Even more revealing: the Monday amendment explicitly prohibited using commercially purchased personal data for surveillance of Americans. That means for an entire weekend, OpenAI’s agreement technically allowed mass surveillance through purchased data about American citizens.

Sam Altman acknowledged they “shouldn’t have rushed to get this out on Friday.” But perhaps more telling was what he told employees internally: OpenAI “doesn’t get to choose how the military uses its technology.”

If the company building the AI doesn’t get to choose how it’s used, the guardrails might be more about public relations than actual policy.

The practical reality

Despite the blacklisting, CBS News reported that Claude remains in active military use, including operations against Iran. The technology was apparently too deeply embedded in classified systems to remove.

Which raises an uncomfortable question: if the Pentagon can’t enforce a removal order for technology it has officially blacklisted, how exactly will it enforce usage guardrails?

Amodei identified the contradiction in his statement: “These threats are inherently contradictory: one labels us a security risk; the other labels Claude as essential to national security.”

You can’t call a technology a threat to the supply chain and invoke emergency powers to seize it because you can’t function without it.

What this means moving forward

The market has spoken clearly. Cooperation gets contracts. Resistance gets blacklisted. At the a16z American Dynamism Summit, Palantir CEO Alex Karp predicted every AI company will work with the military within three years.

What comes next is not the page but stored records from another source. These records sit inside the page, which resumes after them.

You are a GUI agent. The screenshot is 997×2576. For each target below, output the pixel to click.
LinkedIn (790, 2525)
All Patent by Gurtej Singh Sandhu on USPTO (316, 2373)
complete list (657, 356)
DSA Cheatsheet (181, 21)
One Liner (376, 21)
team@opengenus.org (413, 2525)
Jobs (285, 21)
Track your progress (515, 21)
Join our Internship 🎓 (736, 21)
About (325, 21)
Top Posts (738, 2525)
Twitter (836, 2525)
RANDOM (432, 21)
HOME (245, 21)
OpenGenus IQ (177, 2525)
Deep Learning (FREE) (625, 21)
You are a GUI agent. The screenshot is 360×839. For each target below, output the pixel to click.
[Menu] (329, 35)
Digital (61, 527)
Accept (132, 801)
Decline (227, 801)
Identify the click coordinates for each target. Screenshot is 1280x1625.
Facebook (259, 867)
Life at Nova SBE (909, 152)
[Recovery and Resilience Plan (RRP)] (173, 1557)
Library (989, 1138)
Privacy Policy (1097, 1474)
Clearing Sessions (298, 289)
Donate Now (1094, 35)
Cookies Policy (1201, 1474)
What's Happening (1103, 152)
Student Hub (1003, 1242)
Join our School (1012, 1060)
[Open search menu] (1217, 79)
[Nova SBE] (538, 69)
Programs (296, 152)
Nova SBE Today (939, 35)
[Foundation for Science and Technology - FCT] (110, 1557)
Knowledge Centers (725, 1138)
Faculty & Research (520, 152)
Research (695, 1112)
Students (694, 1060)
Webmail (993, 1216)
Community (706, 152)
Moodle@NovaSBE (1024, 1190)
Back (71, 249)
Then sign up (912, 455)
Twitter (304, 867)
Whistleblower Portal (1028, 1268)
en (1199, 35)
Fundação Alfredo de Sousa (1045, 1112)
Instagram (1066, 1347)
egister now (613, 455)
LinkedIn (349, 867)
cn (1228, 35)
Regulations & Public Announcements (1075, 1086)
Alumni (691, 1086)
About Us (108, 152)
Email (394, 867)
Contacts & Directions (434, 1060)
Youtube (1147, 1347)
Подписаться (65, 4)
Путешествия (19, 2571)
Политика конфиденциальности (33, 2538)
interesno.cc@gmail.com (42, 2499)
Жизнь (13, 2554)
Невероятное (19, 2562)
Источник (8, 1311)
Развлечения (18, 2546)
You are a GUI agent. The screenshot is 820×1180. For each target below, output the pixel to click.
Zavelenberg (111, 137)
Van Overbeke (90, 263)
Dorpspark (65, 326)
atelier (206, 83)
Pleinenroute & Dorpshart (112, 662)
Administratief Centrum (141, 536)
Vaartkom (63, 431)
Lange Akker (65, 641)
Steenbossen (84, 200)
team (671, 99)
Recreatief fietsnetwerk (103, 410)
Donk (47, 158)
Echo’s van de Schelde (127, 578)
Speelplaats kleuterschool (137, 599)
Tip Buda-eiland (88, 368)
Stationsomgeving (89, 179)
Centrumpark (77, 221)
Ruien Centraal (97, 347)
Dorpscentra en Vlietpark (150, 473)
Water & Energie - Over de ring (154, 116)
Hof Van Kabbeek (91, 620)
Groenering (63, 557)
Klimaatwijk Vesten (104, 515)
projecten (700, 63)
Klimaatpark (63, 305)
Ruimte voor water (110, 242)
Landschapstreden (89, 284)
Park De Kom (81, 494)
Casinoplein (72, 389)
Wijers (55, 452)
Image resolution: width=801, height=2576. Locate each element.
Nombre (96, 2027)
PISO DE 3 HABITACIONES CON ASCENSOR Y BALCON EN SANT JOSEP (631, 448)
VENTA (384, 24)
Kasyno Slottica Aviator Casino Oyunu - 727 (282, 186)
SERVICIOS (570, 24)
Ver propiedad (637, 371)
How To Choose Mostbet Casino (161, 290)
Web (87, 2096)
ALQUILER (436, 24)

But public reaction tells a different story. There was a 295% surge in uninstalls, Claude became #1 in seven countries, over 500 tech employees broke ranks with their employers, and polls show 84% of British citizens are worried about government-corporate AI partnerships.

The engineers building these systems and the people using them seem to understand something: supporting national defense and deploying unreliable technology for autonomous killing decisions are not the same thing.

Amodei offered to do the R&D to make autonomous AI weapons safe and reliable. He offered to collaborate with the Pentagon on getting there. The offer was declined.

Meanwhile, the simulations keep running. In 95% of them, someone pushes the button. And the company that said “the technology isn’t ready yet” now carries the same label as America’s foreign adversaries.